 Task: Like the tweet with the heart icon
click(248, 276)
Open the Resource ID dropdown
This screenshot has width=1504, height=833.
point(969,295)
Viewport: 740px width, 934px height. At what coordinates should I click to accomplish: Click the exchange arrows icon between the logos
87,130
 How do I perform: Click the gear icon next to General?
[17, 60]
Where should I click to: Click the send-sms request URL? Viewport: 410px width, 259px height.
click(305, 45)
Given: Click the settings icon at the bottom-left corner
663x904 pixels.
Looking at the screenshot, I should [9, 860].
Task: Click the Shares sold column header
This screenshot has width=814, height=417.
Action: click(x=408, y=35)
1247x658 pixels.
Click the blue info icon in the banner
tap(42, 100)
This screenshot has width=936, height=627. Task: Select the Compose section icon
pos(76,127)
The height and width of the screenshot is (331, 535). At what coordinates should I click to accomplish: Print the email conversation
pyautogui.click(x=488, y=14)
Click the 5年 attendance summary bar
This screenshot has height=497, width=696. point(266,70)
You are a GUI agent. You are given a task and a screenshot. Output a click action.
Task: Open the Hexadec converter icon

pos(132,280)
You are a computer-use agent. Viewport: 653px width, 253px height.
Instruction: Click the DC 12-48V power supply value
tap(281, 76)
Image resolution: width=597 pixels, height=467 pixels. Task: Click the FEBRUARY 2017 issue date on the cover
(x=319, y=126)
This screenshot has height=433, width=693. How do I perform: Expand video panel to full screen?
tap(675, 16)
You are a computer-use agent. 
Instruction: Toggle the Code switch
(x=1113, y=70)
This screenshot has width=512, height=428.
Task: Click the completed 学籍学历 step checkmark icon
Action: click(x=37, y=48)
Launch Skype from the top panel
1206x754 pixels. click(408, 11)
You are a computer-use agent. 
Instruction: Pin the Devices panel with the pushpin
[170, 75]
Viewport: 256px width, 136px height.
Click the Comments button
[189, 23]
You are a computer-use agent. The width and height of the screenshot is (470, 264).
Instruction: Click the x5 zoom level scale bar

_ _ _ _ _

Task instructions ▸
Give only the number of lines in the data that hold the word "agent".

Task solution ▸
5